The city was put on the map by opportunists and spiv adventurers from the time of John Batman through to the glut of gold diggers - I suspect not much has changed. You can pick a Melbournite over a NSWelshman and certainly over a Q'lander and a 2 header. Melbournites tend to be proselytes of the mondain gods, more commonly known as wankers.

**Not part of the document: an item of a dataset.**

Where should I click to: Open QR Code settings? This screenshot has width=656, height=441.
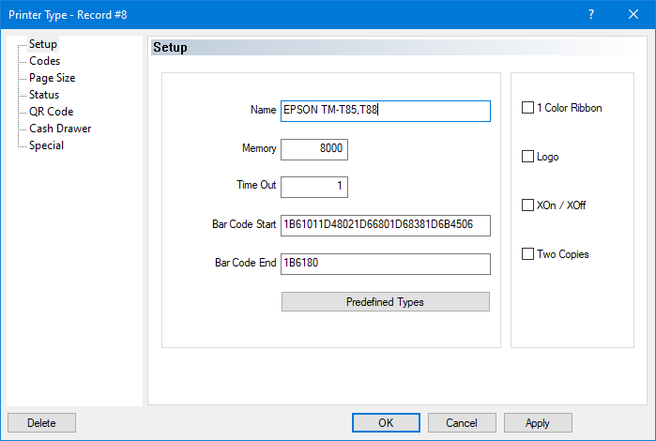tap(51, 112)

Melbourne has historically been a distillation of diverse world views from the anti conscription campaign of Daniel Mannix of 1915 to the split in the Labour party of 1955. Melbourne has always been a hotbed of divergent opinion and passions…and yet, although having affectations of high culture, it could never really match it with the raw energy of the Sydney push of the 60s which, like a black hole, pulled in the creators and disruptors from all over the place. Melbournites were light weights by comparison and the inferiority complex is finding new forms and the weeds are bloody everywhere.The Melbourne of my childhood was pretty lay back and cool - very high standard of live music was just bloody everywhere - now harder to find. It was actually the central hub of the best of Aus music scene of the 70s to 90s until progress, carpet baggers and higher rents did for it. On the other hand its a place of money and a plentiful stock of very good quality Mid to late Victorian architecture, not found in many other places in the world apart from the UK.

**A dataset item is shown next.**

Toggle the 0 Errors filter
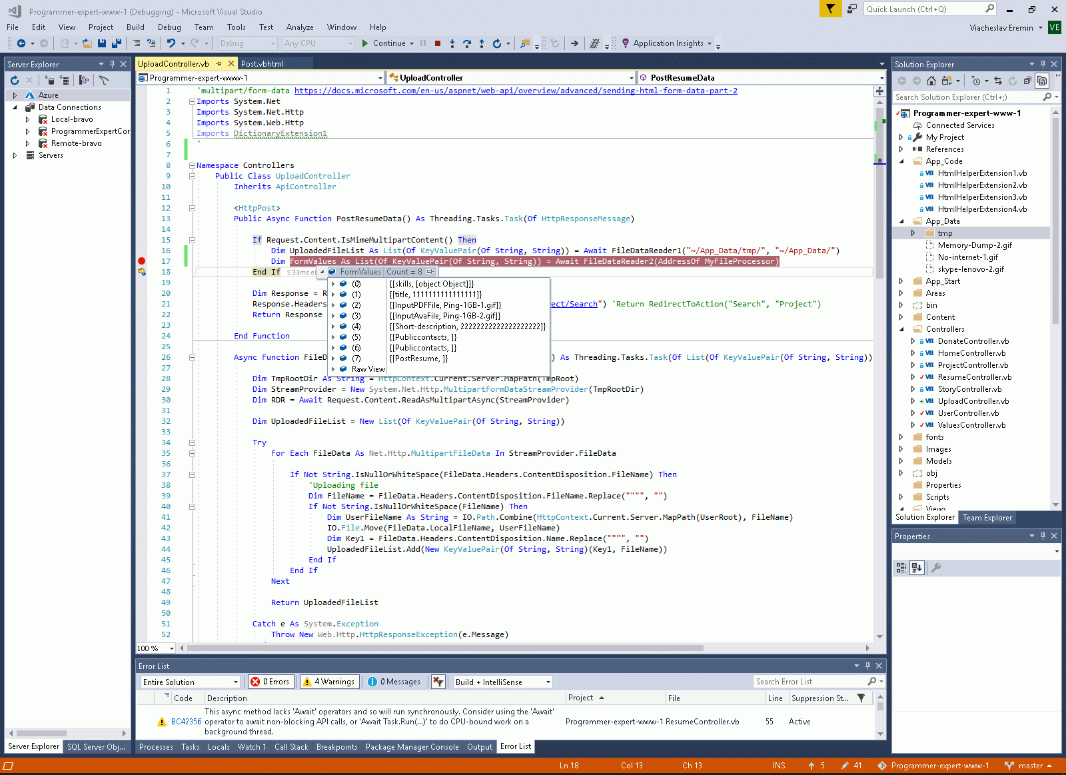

Melbourne’s lamentable recent attempts to create its own Opera House is...let's see - Federation Square -- says it all I think. I suppose I shouldn't bite the hand that feeds - Melbourne is replete with 2 bob and actual millionaires who, having acquired impeccable tastes, are inclined to want period style fences to differentiate themselves from the CUBS in Sydney. Melbs really came of age - got lots of crap modern architecture, a colosseum of sport, plenty of rough sleepers, a casino…whats not to like? I know this hasn't addressed your question very well, but that's very Melbourne isn’t it?Clothing:
I have tried a range of work garb’s (clothes) but nothing's a stand out. Bib and brace have their place but haven't used them for a few years, so the last few years I’ve gone with the heavier cotton twill shirts and strides (trousers): King Gee because the outlet I use supplies them embroidered for @ $40.

I used to buy King Gee from an old dude at Vic Market but he retired so now I find the Aldi work wear works for me. I regret passing up the opportunity to get a very good quality solid leather blacksmiths apron - made in Europe, some years ago and they are now not available.

I have often searched for an equivalent and would jump at one if available. My wife bought me something like it a few years ago but it was a bloody barristers leather apron and flew to bits 1st strike with an angle grinder. We now make do with crappy welders aprons made from leather splits.

I would pay up to $200.00 for genuine heavy weight denim that would take some punishment, but I suspect daks at that price are made for form not function. There was a time when best quality WAS fashion but I suppose that makes it hard to sell a new wardrobe to the punter every year.Final Thoughts:

Any opportunity to down load head space is always very welcome. You have to go backwards to go forwards.

I think I’ve said enough but remember, it’s only through confusion that things can become clear.

I hope your curiosity of the human condition is maintained - it’s a worthwhile pursuit.